* [Instructions]
1. List every family member of Lukia that the article below about Rohingya refugees in Bangladesh mentions.
2. Write the next paragraph of the article below about Rohingya refugees in Bangladesh, picking up after its final sentence.

* [Exercise passage]
Start of Block

The Rohingya Have Fled One Crisis for Another
As the monsoon season looms, hundreds of thousands of refugees are living in overcrowded Bangladeshi refugee camps at risk of an imminent cholera outbreak.
KUTUPALONG-BALUKHALI REFUGEE CAMP, Bangladesh — Lukia fled Myanmar with nothing but a swollen belly. For a grueling three days and nights, she walked with her elderly mother and a nephew — her only surviving family members — across the border to Bangladesh about five months ago. “During the violence, everything was burned,” she says. “My husband, brother, and father were burned. That’s why we came here.”
Lukia, who thinks she’s in her early 20s, along with nearly 700,000 other Rohingya — mostly women and children — have fled here since last August to escape a military crackdown in Myanmar’s western coastal state of Rakhine. Hundreds of Rohingya villages were razed to the ground in addition to widespread murder and rape, which the United Nations has since described as bearing the “hallmarks of genocide.”

End of Block

* [Records supplied]
Start of Block

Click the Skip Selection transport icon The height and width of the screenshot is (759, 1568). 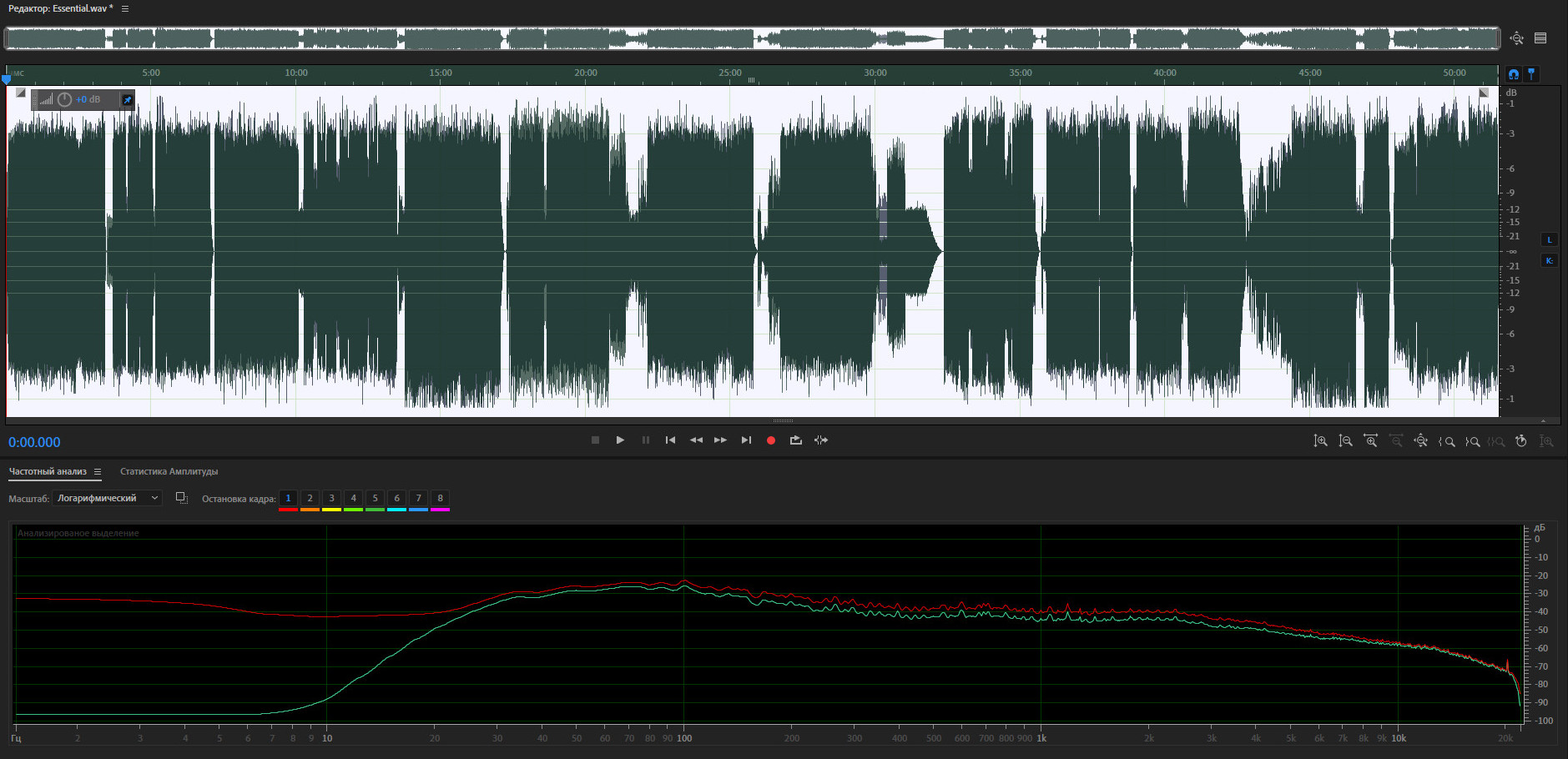[821, 440]
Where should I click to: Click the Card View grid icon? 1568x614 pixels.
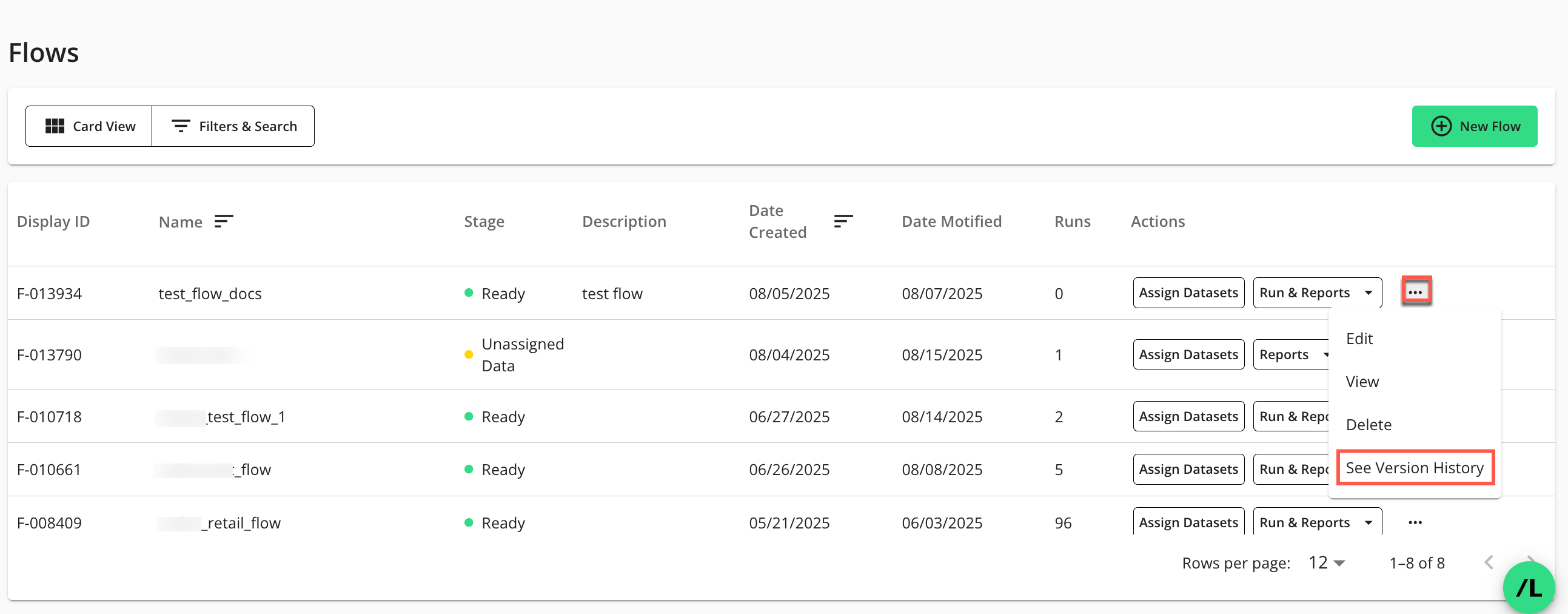point(55,126)
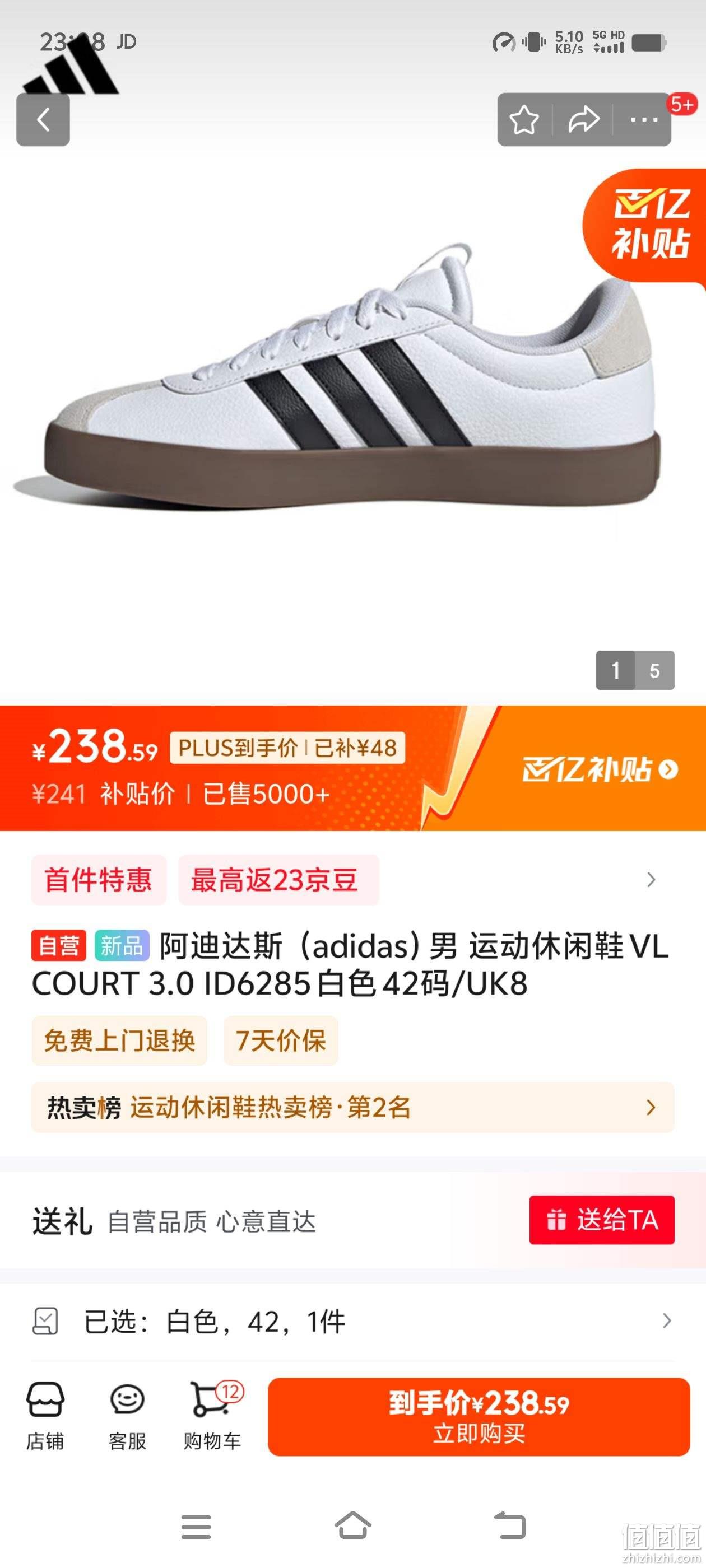Expand selected options 已选 白色 42 1件
706x1568 pixels.
click(x=352, y=1322)
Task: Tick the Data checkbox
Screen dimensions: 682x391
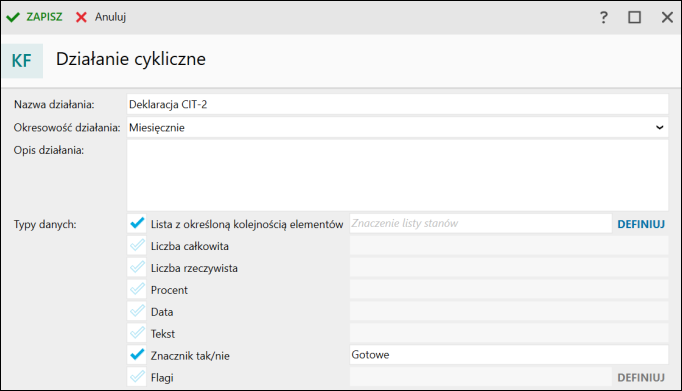Action: [x=137, y=311]
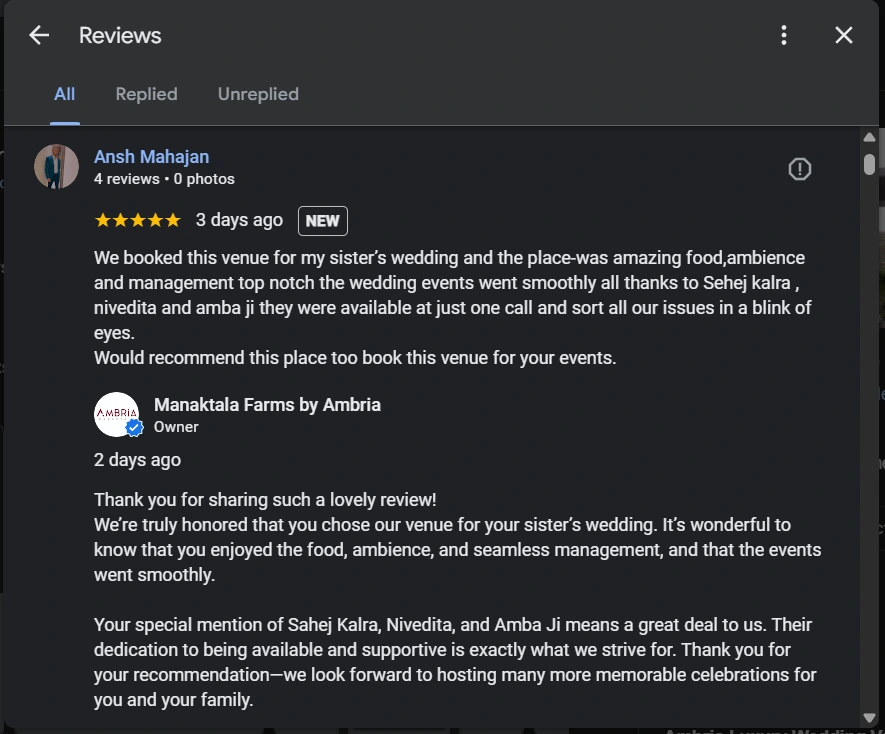Click the Ambria owner logo

115,413
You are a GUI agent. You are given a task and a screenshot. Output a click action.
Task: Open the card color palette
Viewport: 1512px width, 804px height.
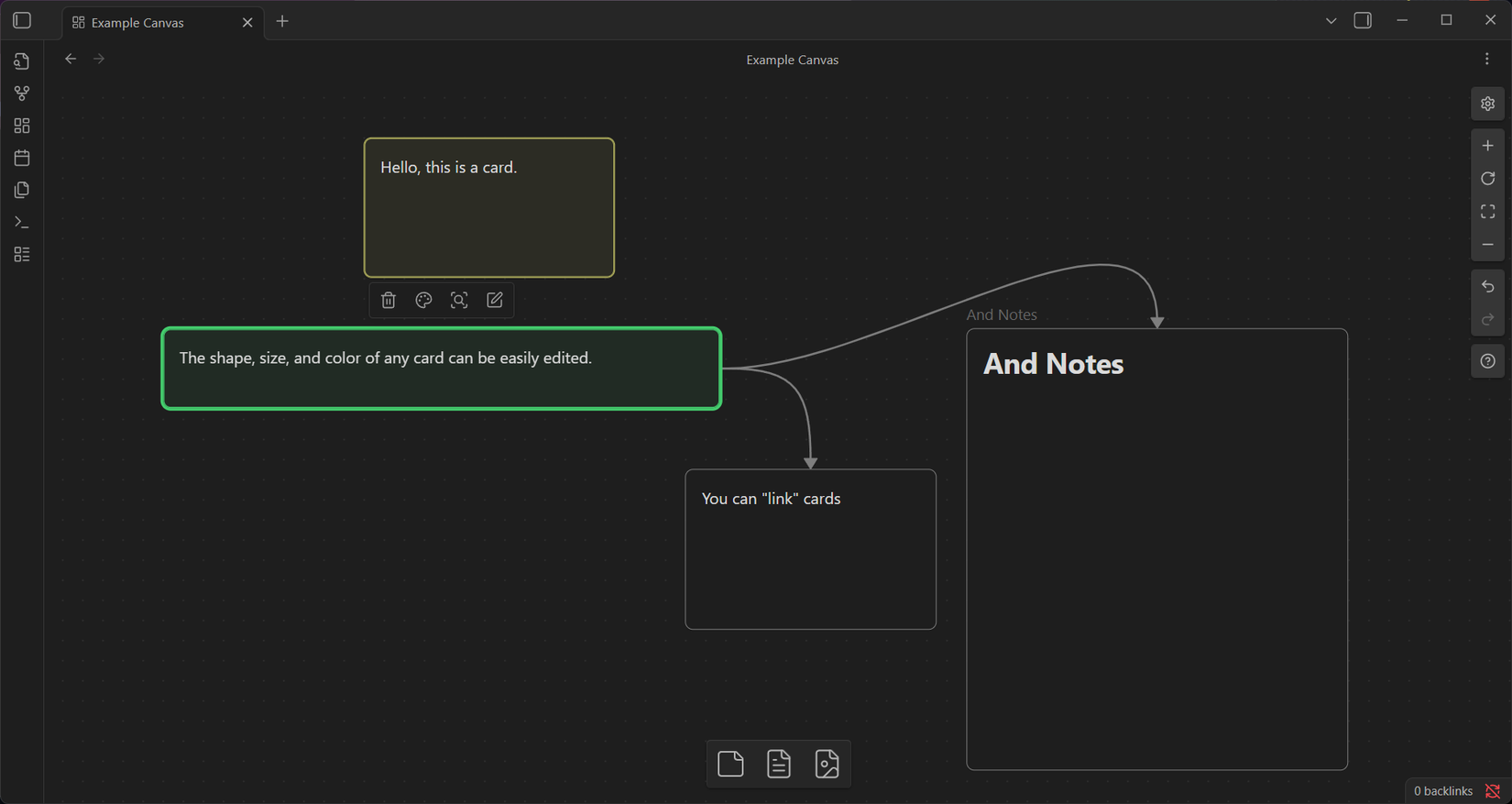(423, 301)
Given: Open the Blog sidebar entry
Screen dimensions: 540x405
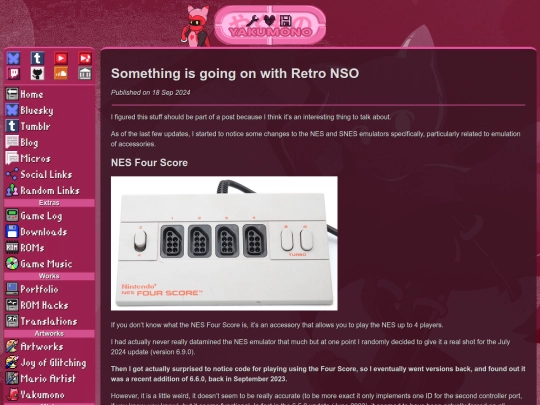Looking at the screenshot, I should [50, 142].
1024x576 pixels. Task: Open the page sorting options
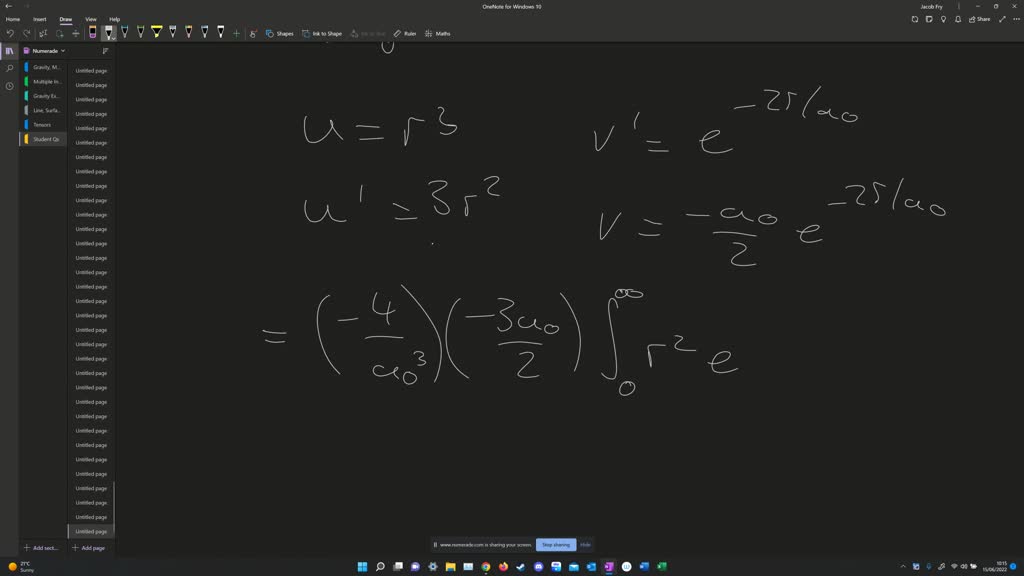point(105,50)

End of Block

* [Results by task]
1. Her mother, her nephew, her husband, her brother, and her father.

2.
Most now live in refugee camps, under flimsy tarpaulin and bamboo tents in Bangladesh’s Cox’s Bazar district, a small area in the southeast corner of the country, perched on steep slopes that were once forested hills. Lukia has since had her baby, who was delivered in her family’s tent by her mother. She was at a health post when I met her inside the sprawling refugee camp because her 3-month-old had diarrhea — an indication of things to come.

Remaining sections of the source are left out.